Dall’inizio dello sgombero e ieri mattina era a piazza Indipendenza anche monsignor Paolo Lojudice, vescovo ausiliare di Roma e delegato Migrantes della Conferenza episcopale del Lazio: «Mi sono sempre occupato di situazioni di marginalità. Credo sia importante essere in quei luoghi dove c’è un disagio e una sofferenza in atto».

A Piazza Indipendenza è stata usata la forza per disperdere i rifugiati sgomberati. Si doveva arrivare a questo punto?

«Ovviamente no. Anch’io sono sgomento. Il problema è che manca un meccanismo di mediazione e di dialogo. La polizia diceva di avere il compito di togliere di mezzo tutto. Le donne si piazzavano davanti e sono partiti gli idranti.  Non si capisce chi decide, cosa c’è dietro, non si sa con chi parlare, chi fa intermediazione. È un caos totale. Fa impressione – e una certa paura – vedere gestire le situazioni in questo modo. Altre volte mi sono trovato in mezzo a sgomberi. Non è un problema che riguarda solo gli stranieri, è un problema di occupazione e di legalità».

In un video si vede una bombola lanciata da un balcone…

«Sì, c’erano queste due bombole che incombevano dai balconi. Ieri quando siamo entrati nello stabile abbiamo fatto di tutto per invitarli a toglierle. Non possiamo negare che possa essere accaduto, visto il caos più totale. Certo è strano vedere uno spiegamento di forze da guerriglia: quando sono entrati in azione gli idranti, con gli agenti in tenuta antisommossa, erano rimaste solo una quindicina di persone. Io sono stato lì fino a che sono andati via quasi tutti e hanno portato alcuni in ambulanza».

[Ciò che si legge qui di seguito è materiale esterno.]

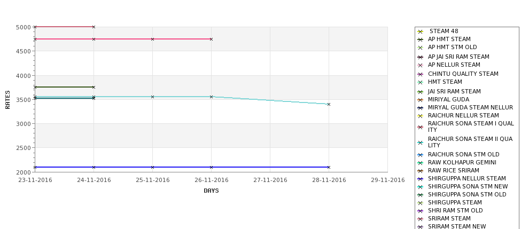This screenshot has height=229, width=521.
Task: Select the JAI SRI RAM STEAM legend entry
Action: click(454, 91)
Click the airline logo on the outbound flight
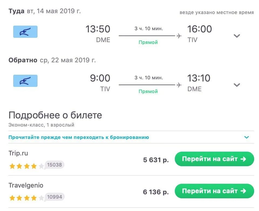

Il Comune aveva proposto di accogliere temporaneamente 60 rifugiati in una struttura a Torre Maura e in 4 villette private nel reatino. Una soluzione sufficiente?

«Sì, una funzionaria del Comune mi ha detto ieri che la struttura di Torre Maura era disponibile. Ma alcuni l’hanno vista e non l’hanno ritenuta adatta. Inoltre la proprietà dell’immobile avrebbe messo a disposizione quattro villette in provincia di Rieti per ospitare temporaneamente alcuni nuclei familiari: tenere unite le famiglie era già un buon segno. Il problema fondamentale è che queste storie vanno accompagnate, altrimenti si sposta il problema e non si trova una soluzione. Questo vale per gli immigrati ma anche per gli italiani che vivono in queste condizioni. Accampate a piazza S.S. Apostoli ci sono anche famiglie italiane».

Il problema delle occupazioni e degli sgomberi è sempre stato di difficile gestione da parte delle amministrazioni romane: non è cambiato nulla?

«No, obiettivamente mi sembra di no. Questa amministrazione ha parecchi problemi che non riesce a sbloccare. E il sistema degli sgomberi non è il modo migliore. Ma dove maturano queste decisioni? Al ministero dell’Interno o all’interno del Comune? I poliziotti fanno il loro lavoro e hanno il compito di riportare l’ordine. Però il Comune dovrebbe mediare e trovare prima una soluzione. Non ho visto quasi mai passaggi razionali. E’ però anche vero che in queste situazioni ci sono persone che si mettono in mezzo e fomentano. La colpa non è degli uni o degli altri ma della nostra incapacità cronica a metterci seriamente intorno ad un tavolo per stabilire cosa può fare ciascuno.Questo è un problema strutturale che abbiamo in Italia, non solo in questa situazione tristissima degli sgomberi».

Qual è oggi l’appello della Chiesa di Roma, in questa situazione specifica?

«Noi possiamo e dobbiamo cercare di aprire ponti di dialogo. Non si possono risolvere i problemi in questo modo: diventiamo ridicoli. Chi ci vede dall’estero può pensare che in piazza ci fossero 100 mila persone. Invece no, c’erano una ventina di persone ma sembrava di stare in un assetto di guerra. Uno spiegamento di forze con 100 poliziotti, blindati, idranti, per un gruppetto di donne accampate per protesta. Diventiamo ridicoli agli occhi dell’opinione pubblica mondiale. Spero che come Chiesa di Roma riusciamo afarci promotori di un dialogo, di una vera confluenza di forze soprattutto sul piano della progettualità, prima ancora di arrivare all’azione materiale, fisica dello sgombero. Tranne alcuni casi in cui può essere necessario, se la polizia sa della presenza di soggetti pericolosi».